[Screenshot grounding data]
· · · · ·

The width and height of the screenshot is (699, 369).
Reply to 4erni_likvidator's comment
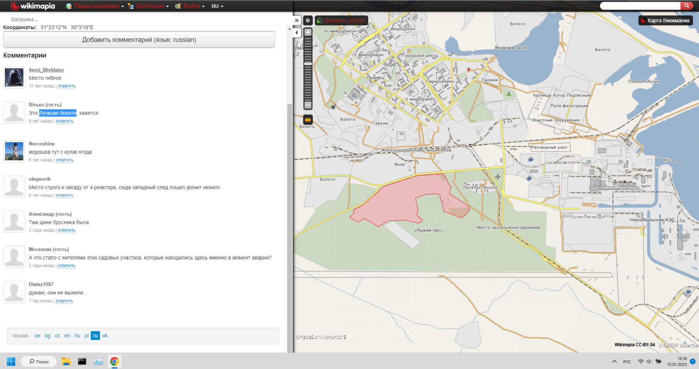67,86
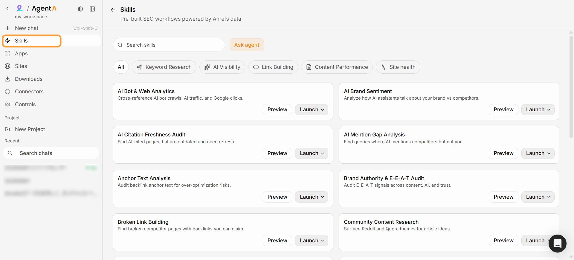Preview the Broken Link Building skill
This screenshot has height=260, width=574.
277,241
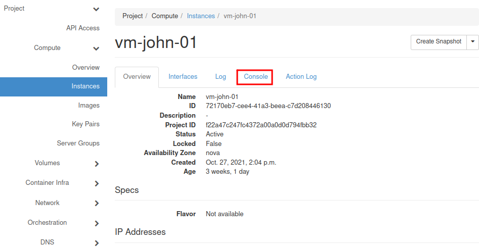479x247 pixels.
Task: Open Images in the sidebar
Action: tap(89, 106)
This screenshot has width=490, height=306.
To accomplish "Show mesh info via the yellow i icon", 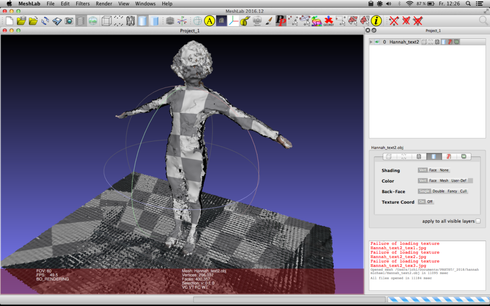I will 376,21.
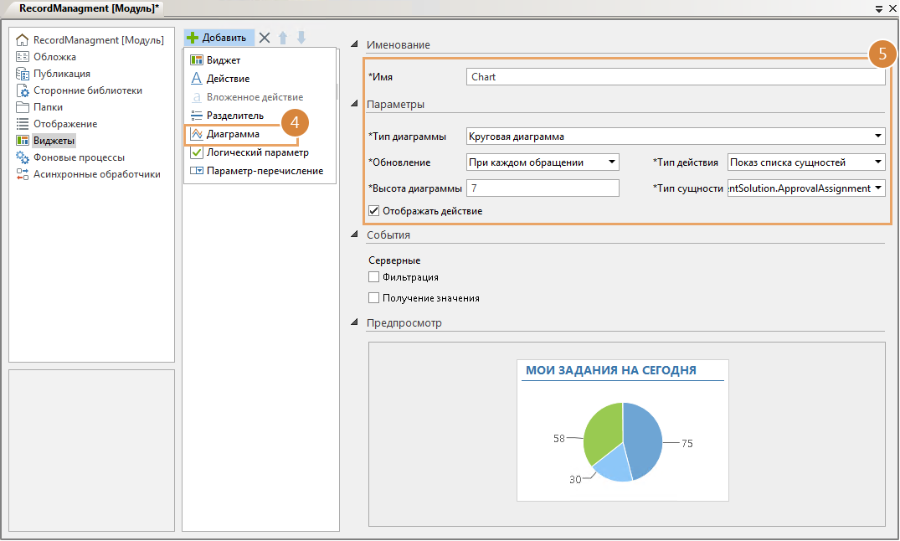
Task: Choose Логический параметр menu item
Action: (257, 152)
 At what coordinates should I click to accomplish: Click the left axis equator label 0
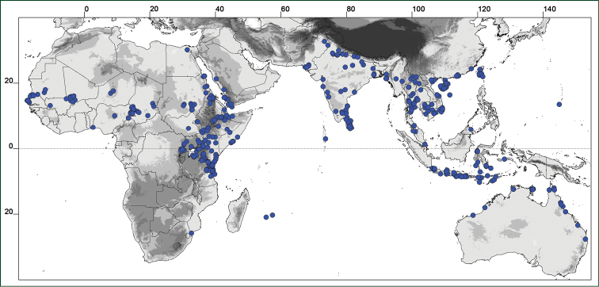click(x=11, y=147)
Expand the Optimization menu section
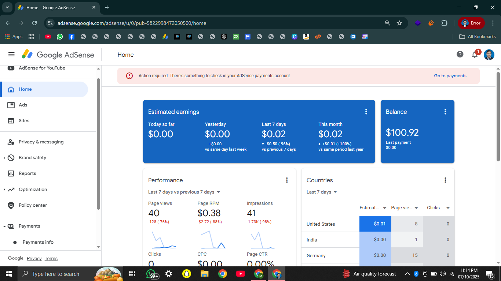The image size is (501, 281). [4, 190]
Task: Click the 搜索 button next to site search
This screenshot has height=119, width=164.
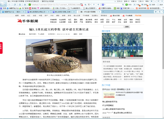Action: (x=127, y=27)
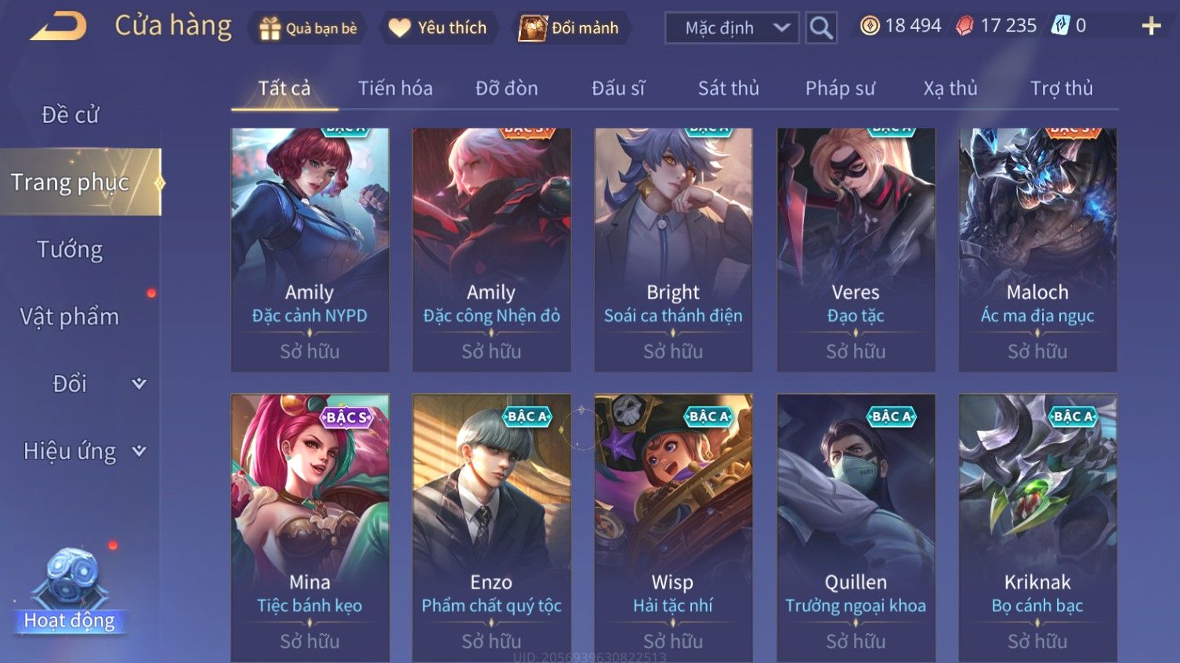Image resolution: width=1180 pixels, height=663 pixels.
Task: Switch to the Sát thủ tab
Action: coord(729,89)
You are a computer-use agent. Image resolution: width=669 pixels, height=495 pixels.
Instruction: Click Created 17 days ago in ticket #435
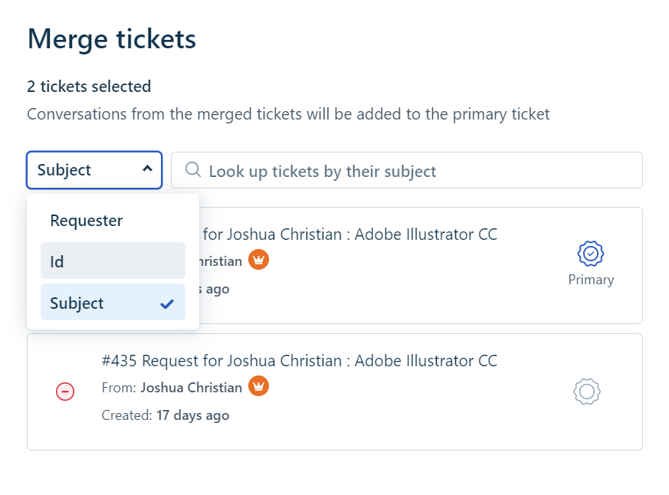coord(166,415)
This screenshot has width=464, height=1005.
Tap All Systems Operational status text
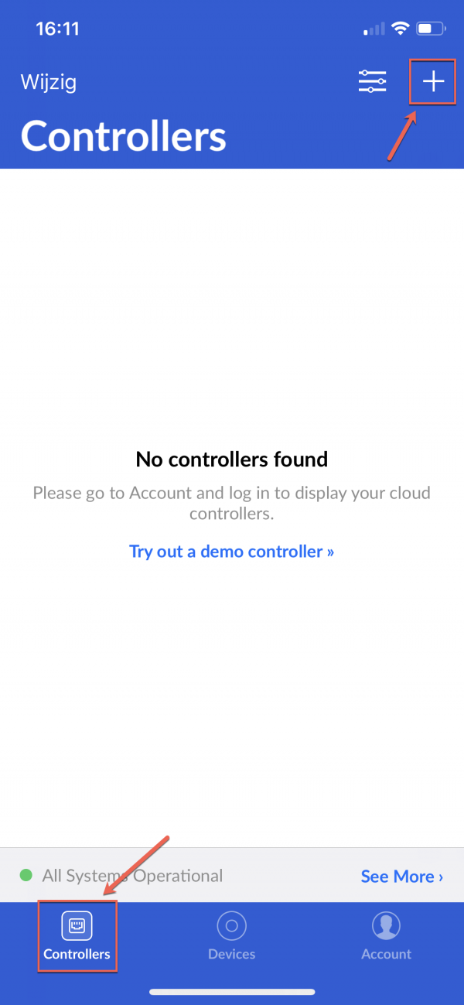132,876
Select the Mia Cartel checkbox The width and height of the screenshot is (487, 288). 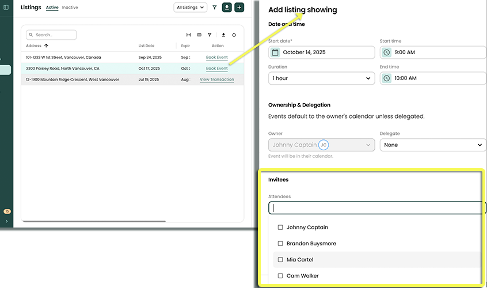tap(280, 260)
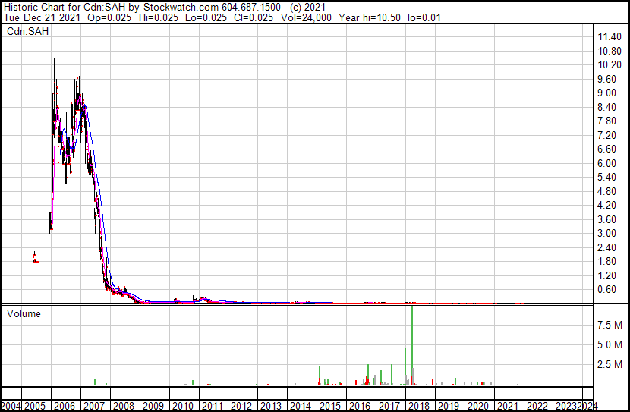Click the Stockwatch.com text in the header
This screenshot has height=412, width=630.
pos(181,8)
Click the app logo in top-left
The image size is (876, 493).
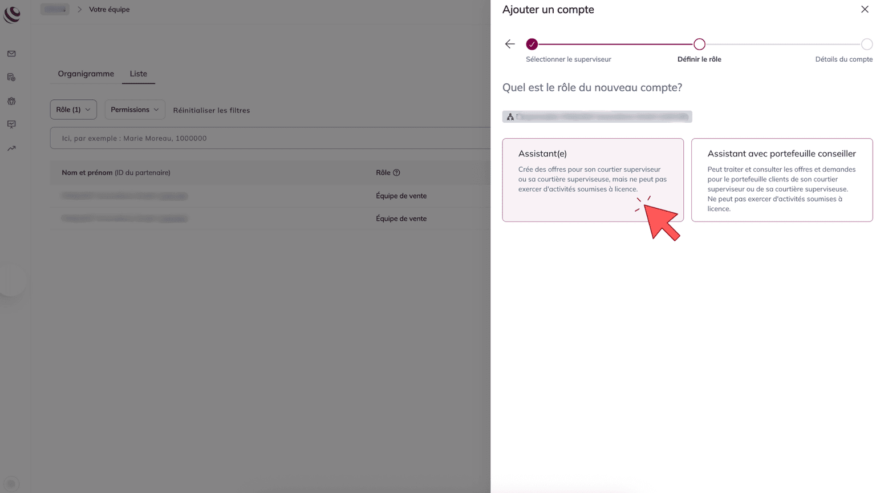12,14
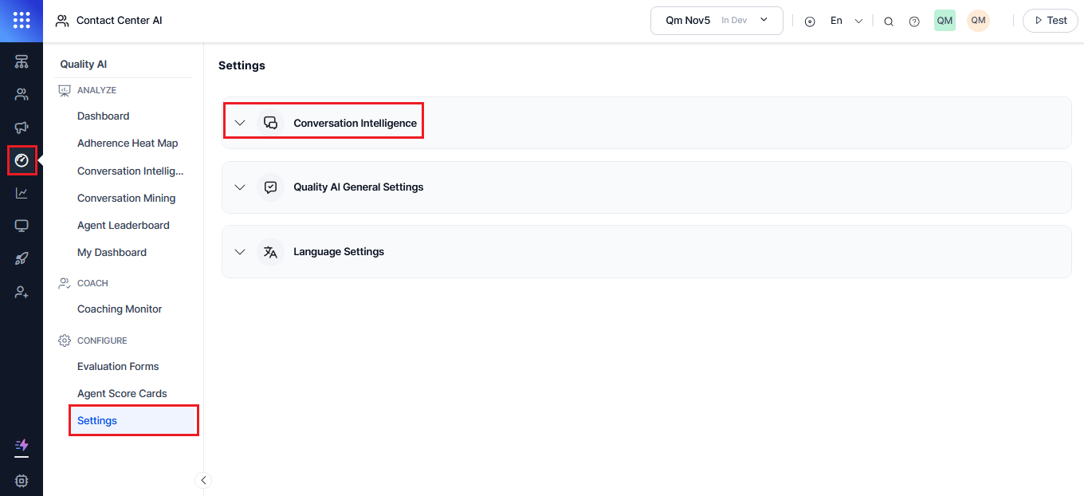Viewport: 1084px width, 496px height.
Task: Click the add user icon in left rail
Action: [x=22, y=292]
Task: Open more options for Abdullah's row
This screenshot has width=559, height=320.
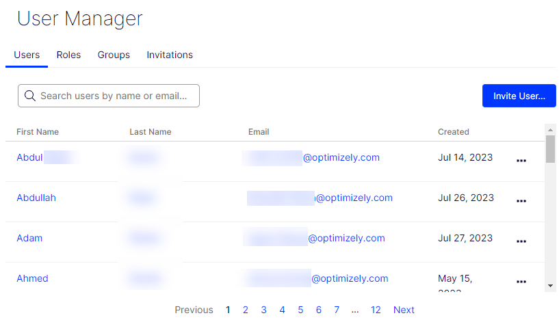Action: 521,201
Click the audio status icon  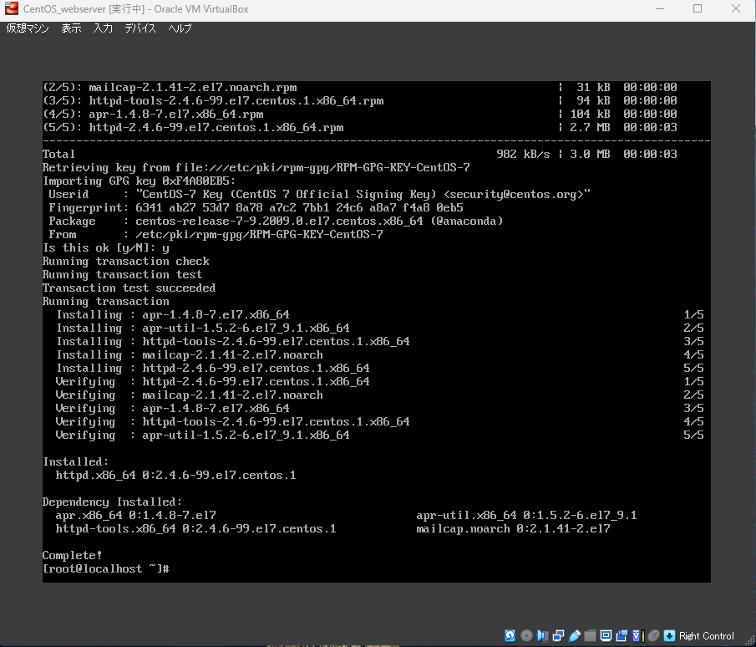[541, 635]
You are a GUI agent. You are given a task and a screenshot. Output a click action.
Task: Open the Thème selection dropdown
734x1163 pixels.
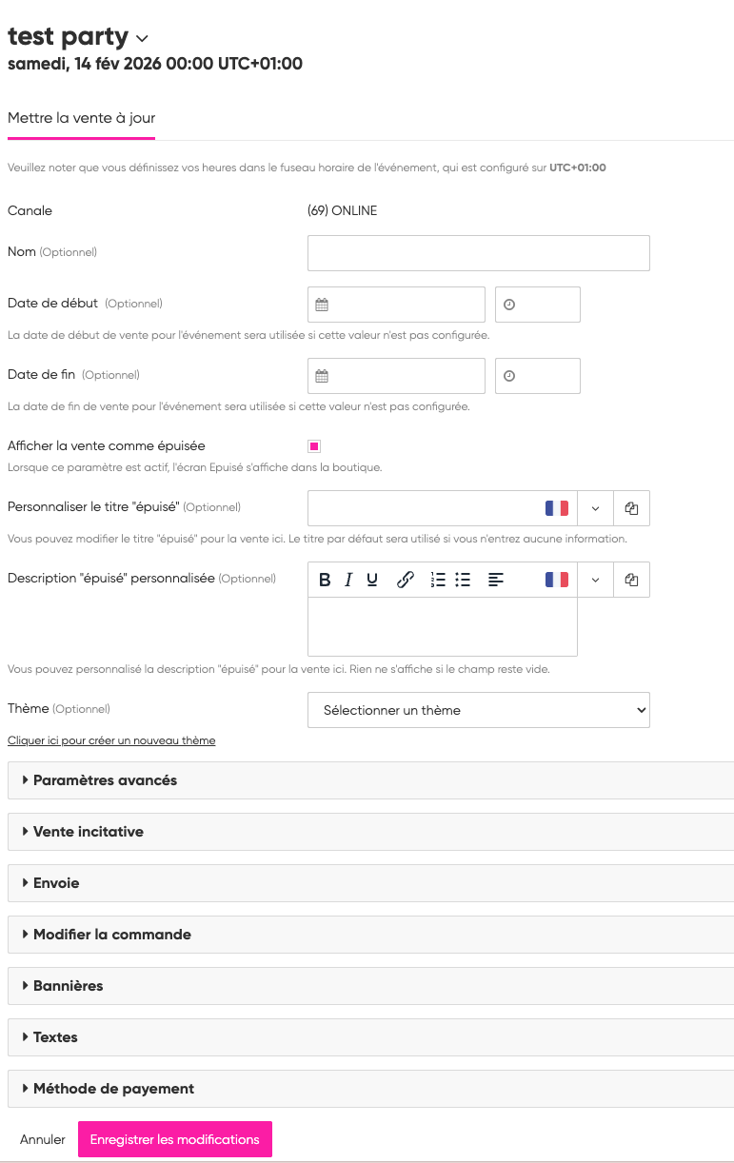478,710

· · · · ·

> _Directions for this task_
Write the lines out again exactly, beginning at the one containing "You are a GUI" and ending with the last line of the entries, but without any pictures.

> _Response to this exercise_
You are a GUI agent. You are given a task and a screenshot. Output a click action.
Task: Open the Thème selection dropdown
734x1163 pixels.
478,710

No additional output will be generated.